» **Task prompt**:
Once you find the line containing "[Linkedin] (193, 2442)" in the data below, copy it and each following line exactly, up to and including the line containing "Влаги в лоджиях (214, 99)", and nothing else.

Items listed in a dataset
*** Begin section ***
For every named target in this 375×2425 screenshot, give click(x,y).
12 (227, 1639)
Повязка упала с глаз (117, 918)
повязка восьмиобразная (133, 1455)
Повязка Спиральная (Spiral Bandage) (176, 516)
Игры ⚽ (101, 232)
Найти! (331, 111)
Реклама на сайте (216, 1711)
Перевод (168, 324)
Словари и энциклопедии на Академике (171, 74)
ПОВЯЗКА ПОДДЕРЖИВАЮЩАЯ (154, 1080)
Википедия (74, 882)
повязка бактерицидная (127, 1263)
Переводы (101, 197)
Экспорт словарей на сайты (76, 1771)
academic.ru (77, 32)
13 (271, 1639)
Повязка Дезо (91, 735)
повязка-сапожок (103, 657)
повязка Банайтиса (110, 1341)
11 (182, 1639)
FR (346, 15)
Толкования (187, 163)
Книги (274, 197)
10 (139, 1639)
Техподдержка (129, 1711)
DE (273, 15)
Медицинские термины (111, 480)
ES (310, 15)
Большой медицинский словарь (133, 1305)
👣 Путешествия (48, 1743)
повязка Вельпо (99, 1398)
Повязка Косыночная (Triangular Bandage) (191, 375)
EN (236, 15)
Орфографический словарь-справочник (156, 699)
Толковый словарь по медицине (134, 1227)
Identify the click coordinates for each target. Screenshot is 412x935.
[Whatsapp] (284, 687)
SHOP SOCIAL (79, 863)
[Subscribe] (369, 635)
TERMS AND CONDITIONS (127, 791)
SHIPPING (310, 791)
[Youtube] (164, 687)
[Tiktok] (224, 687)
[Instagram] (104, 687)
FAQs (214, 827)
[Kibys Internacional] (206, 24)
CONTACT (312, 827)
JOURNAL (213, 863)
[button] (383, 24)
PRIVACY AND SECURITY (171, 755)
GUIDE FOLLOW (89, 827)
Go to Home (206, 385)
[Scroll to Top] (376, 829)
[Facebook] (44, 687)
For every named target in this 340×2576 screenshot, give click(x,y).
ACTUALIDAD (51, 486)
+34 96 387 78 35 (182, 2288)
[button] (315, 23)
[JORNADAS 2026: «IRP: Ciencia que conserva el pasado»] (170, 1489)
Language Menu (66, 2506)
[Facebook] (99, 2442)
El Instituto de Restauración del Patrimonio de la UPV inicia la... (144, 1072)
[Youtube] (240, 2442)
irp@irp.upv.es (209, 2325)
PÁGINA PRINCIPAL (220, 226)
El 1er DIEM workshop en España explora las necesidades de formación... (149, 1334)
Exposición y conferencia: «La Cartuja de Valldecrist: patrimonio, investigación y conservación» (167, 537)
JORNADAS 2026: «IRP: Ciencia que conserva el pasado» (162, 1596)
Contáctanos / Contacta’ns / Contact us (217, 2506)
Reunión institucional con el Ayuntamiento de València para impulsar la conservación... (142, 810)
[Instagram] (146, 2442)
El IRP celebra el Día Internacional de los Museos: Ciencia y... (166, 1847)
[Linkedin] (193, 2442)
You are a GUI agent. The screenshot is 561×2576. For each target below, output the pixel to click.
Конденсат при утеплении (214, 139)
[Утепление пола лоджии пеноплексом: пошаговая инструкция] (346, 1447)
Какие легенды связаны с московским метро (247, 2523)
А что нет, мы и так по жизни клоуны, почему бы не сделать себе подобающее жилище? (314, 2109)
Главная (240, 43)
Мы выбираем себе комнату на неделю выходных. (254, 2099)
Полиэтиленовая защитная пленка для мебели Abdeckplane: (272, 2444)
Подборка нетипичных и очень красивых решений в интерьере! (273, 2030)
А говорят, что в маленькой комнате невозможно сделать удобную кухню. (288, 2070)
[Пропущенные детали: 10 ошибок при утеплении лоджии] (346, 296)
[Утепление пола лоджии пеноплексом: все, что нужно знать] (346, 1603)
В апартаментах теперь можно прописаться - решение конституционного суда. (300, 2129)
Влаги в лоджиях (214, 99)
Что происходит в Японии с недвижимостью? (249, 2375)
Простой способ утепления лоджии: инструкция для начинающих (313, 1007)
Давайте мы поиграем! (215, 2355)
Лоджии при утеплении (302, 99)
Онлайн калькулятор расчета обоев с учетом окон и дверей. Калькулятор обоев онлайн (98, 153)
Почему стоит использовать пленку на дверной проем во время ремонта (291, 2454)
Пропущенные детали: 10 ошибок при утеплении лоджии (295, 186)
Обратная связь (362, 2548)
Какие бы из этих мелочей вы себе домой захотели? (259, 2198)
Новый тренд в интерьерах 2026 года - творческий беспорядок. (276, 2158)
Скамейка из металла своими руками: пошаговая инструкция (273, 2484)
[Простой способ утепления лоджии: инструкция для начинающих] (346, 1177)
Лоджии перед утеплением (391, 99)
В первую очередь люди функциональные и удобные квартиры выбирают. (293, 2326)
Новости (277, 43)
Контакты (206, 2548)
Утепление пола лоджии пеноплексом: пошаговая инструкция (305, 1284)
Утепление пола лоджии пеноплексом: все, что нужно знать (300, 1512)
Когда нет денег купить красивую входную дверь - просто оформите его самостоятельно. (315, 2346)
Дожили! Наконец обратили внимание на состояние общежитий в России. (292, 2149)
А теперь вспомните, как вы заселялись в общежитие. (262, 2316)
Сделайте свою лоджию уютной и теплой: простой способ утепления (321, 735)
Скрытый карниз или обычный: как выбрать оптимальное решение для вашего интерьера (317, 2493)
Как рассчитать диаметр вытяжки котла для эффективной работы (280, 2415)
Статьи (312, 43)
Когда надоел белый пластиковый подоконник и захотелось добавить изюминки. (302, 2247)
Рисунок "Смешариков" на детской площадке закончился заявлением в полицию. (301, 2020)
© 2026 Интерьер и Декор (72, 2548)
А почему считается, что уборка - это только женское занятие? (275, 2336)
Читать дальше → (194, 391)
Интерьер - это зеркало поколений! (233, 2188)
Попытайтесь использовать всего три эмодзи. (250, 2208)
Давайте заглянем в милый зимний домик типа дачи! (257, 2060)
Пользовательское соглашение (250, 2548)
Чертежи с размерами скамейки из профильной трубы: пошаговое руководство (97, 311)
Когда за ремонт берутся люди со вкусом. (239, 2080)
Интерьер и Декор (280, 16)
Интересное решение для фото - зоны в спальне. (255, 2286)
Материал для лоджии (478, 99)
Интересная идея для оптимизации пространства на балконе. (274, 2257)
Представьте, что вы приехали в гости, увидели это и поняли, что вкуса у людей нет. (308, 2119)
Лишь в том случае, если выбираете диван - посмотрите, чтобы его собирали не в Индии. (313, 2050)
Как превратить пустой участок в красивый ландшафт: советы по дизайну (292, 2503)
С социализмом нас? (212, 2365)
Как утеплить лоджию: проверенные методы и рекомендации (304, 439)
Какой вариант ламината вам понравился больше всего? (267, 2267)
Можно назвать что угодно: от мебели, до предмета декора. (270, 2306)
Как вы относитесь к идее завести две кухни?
*** End section ***
» **Solved exercise**:
[Linkedin] (193, 2442)
You are a GUI agent. The screenshot is 561×2576. For each target below, output the pixel to click.
Конденсат при утеплении (214, 139)
[Утепление пола лоджии пеноплексом: пошаговая инструкция] (346, 1447)
Какие легенды связаны с московским метро (247, 2523)
А что нет, мы и так по жизни клоуны, почему бы не сделать себе подобающее жилище? (314, 2109)
Главная (240, 43)
Мы выбираем себе комнату на неделю выходных. (254, 2099)
Полиэтиленовая защитная пленка для мебели Abdeckplane: (272, 2444)
Подборка нетипичных и очень красивых решений в интерьере! (273, 2030)
А говорят, что в маленькой комнате невозможно сделать удобную кухню. (288, 2070)
[Пропущенные детали: 10 ошибок при утеплении лоджии] (346, 296)
[Утепление пола лоджии пеноплексом: все, что нужно знать] (346, 1603)
В апартаментах теперь можно прописаться - решение конституционного суда. (300, 2129)
Влаги в лоджиях (214, 99)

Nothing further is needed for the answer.